Его вострая сабля притупилася,
Его копье мурзамецкое призагнулося,
Булава его железная надломилася…
Мужики тревожно насторожились - не так-то легко побить несметную силу вражескую.
…Он схватил татара, стал помахивать,
Стал татару приговаривать:
"Татарские жилы не оторвутся,
Татаркое тело не поторкается,
Татарские кости не сломятся".
Как вперед махнет - часты улицы метет,
Как назад махнет - переулицы метет…
Мужики от души смеялись, когда сказитель вставлял в бывальщину веселые присказки о том, какой переполох поднялся вокруг. Ай да Иван Иванович: он и врага бьет, и шутить успевает!..
Колонна шла разреженным лесом, миновав дорогу из Москвы на Серпухов; всюду виднелись свежие следы колес и мужицких лаптей - валит в Коломну сила народная.

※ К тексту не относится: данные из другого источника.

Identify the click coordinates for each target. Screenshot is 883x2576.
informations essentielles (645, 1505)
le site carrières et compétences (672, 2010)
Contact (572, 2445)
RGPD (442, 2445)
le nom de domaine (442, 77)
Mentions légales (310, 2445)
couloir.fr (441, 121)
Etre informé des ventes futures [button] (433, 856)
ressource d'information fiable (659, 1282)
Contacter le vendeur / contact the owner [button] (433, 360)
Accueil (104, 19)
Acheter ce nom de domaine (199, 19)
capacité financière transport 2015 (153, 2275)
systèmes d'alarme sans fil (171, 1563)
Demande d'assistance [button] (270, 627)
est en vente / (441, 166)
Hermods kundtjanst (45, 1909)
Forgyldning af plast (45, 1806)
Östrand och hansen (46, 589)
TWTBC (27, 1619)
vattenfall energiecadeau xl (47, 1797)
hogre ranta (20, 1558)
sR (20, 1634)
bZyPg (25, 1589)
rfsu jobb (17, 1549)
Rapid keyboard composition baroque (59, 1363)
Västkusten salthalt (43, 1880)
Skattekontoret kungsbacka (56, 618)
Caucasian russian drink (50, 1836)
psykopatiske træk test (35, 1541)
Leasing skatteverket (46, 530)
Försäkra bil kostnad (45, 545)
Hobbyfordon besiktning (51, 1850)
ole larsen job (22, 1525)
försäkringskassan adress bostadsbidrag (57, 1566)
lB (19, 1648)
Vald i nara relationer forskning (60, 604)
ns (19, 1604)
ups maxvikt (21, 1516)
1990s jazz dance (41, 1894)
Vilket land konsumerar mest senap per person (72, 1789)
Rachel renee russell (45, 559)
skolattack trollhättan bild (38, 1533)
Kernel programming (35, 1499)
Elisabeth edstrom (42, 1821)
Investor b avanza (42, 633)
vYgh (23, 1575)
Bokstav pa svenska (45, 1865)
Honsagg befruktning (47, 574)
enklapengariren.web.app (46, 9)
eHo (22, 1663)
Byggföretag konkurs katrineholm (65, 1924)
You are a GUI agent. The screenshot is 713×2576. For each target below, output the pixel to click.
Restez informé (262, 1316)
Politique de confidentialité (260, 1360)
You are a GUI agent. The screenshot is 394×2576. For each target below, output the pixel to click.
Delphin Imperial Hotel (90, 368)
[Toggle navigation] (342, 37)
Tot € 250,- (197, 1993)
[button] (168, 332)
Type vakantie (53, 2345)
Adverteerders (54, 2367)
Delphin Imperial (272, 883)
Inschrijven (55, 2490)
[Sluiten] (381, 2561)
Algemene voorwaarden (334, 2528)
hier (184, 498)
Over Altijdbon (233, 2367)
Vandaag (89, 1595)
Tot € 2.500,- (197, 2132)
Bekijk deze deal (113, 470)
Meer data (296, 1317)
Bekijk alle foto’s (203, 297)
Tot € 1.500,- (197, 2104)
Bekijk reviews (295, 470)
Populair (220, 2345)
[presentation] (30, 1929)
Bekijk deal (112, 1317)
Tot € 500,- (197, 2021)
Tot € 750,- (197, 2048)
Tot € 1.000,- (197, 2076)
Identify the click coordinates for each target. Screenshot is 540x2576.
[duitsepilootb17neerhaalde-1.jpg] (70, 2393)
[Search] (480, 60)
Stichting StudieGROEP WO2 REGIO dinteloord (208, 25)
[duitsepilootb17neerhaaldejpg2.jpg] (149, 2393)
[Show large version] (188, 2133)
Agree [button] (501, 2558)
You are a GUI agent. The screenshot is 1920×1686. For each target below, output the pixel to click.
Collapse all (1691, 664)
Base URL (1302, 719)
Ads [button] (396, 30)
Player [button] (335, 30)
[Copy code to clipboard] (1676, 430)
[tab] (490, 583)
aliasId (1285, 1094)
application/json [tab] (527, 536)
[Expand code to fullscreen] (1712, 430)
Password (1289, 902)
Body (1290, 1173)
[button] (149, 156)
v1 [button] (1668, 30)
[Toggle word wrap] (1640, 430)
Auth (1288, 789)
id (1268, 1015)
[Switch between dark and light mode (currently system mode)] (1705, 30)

Заслушались бывальщиной так, что вздрогнул каждый, когда из-за деревьев донесся женский крик:
- Татары!.. Спасите - татары!..
Колонна разом остановилась, захрапели лошади, и в голове каждого пронеслось: пока собирались, Орда пришла и уже хозяйничает на русской земле.
- Ой, мама! - рвалось из лесу. - Спасите-е!..
Двое парней по-заячьи стреканули в кусты, ноТаршила уже держал в руке первую попавшую сулицу.
- Хватай топоры и копья!.. Всем - за телеги! Стоять плотно! Ивашка, Юрко, - глядеть за тылом!..
В минуту полтораста ополченцев сомкнулись вокруг старого воина, ощетинились копья, сверкнули топоры, поднялись тугие луки. Из лесу приближались женские крики и конский топот.